It’s been less than a year since Miami Beach Mayor Philip Levine gathered his city workers and political allies for a rally against popular homesharing site Airbnb, but with a bid for governor in mind, time has apparently healed all wounds -- or given Levine amnesia -- when he held a campaign event at a home in Jacksonville which also doubles as an Airbnb home.
Levine is currently running for governor as a Democrat and is touring the state to get to know voters, hosting events at various homes along the trail.
Levine’s “Live From Living Rooms” state tour made a stop in Jacksonville Wednesday to talk about climate change but the location couldn’t have been more ironic, since it was held at the home of a couple who rented out their home -- at least part-time -- on Airbnb.

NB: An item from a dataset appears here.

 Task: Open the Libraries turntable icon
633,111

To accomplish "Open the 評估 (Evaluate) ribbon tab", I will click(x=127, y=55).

According to Florida Politics, the event host said she and her husband split their time between Jacksonville and another city, but rent out their Jacksonville home when they are out of town.
Levine and the homesharing site’s relationship is complicated, to say the least. The two have never seen eye-to-eye and have engaged in all-out publicity warfare in the past.
Airbnb argues Miami Beach is unfairly punishing homeowners in the area who rent out their residences illegally. Fines for renting illegally have skyrocketed to $20,000 in Miami Beach, a jump from $500 over a year’s time.
That amount only doubles, then triples and continues for repeat violators who rent out their properties “illegally.”
Airbnb told Sunshine State News it had never seen any other city slap renters with such high fines -- in New York, illegal renters face a $7,500 fine.
Even Airbnb itself was rapped with a $100,000 fine in 2016.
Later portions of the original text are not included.